MPF pede à Justiça Federal suspender o “Tolerância Zero” nas praias do Leme, Copacabana, Ipanema e Leblon

O MPF entrou com um pedido na Justiça Federal para suspender os efeitos do programa “Tolerância Zero” nas praias do Leme, Copacabana, Ipanema e Leblon. O objetivo é interromper a medida que alega mexer com direitos de trabalhadores ambulantes.

MPF quer parar programa e diz que prefeitura passou do limite

O Ministério Público Federal pediu tutela de urgência na Justiça Federal. O pedido mira a atuação do programa nas orlas citadas.

Na ação, o MPF afirma que a Prefeitura do Rio extrapolou competências da União ao adotar medidas permanentes de ordenamento e fiscalização. O órgão cita que esses espaços pertencem constitucionalmente à União.

Programa vale desde quinta (16) e MPF aponta falta de termo com a SPU

O programa “Tolerância Zero” entrou em vigor na quinta (16). A medida foi criada pela prefeitura para combater ocupação irregular do espaço público e atuação de organizações criminosas no comércio informal das praias da Zona Sul.

O MPF diz que a Prefeitura não poderia implementar medidas sem Termo de Adesão à Gestão de Praias com a Secretaria de Patrimônio da União (SPU). Segundo o órgão, existe acordo do município para outras áreas do litoral carioca, como Barra da Tijuca e Sepetiba, mas não há convênio para o Leme, Copacabana, Ipanema e Leblon.

O MPF também sustenta que a própria SPU informou, por ofício, que não foi consultada nem participou da elaboração do programa.

MPF pede transição com mesa de diálogo e política para ambulantes

O MPF questiona como o programa trata vendedores ambulantes. O órgão afirma que as operações acabam removendo trabalhadores e apreendendo mercadorias, afetando pessoas que dependem dessa atividade para sobreviver.

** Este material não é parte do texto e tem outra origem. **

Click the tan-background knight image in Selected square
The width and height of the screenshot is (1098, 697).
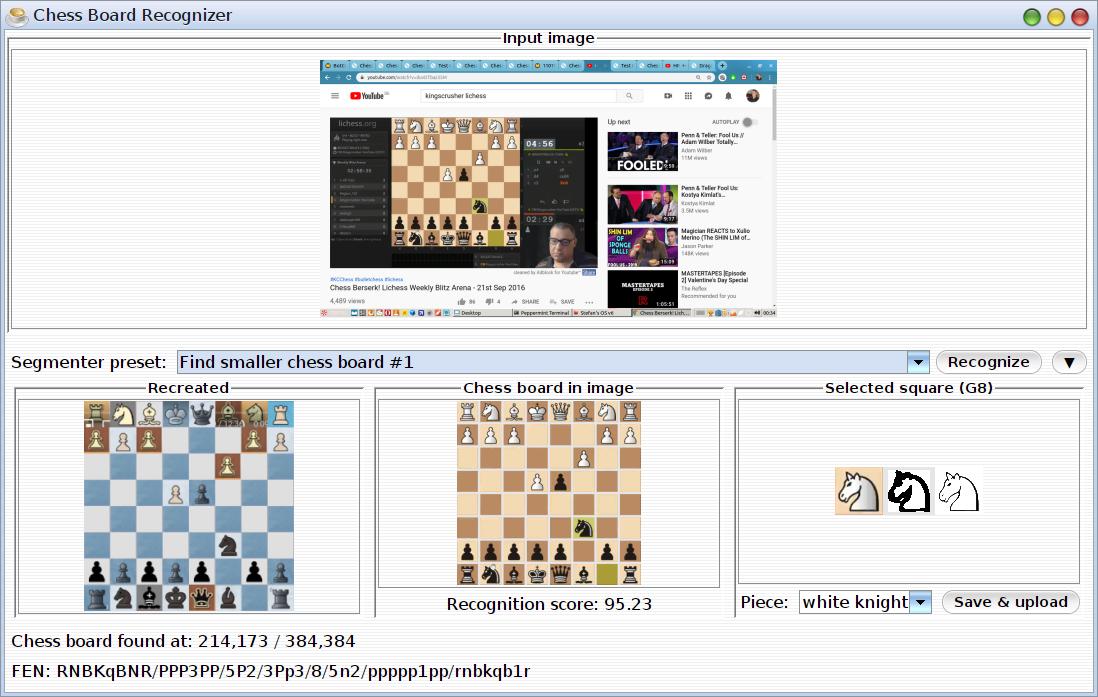pos(859,491)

Além da suspensão imediata do decreto, o MPF pediu a criação, em até 30 dias, de uma mesa de diálogo com representantes da Prefeitura do Rio, da União e das entidades que representam os ambulantes. No pedido de mérito, o MPF também pede que os entes públicos formulam, em seis meses, uma política pública definitiva e participativa para organizar o comércio nas praias.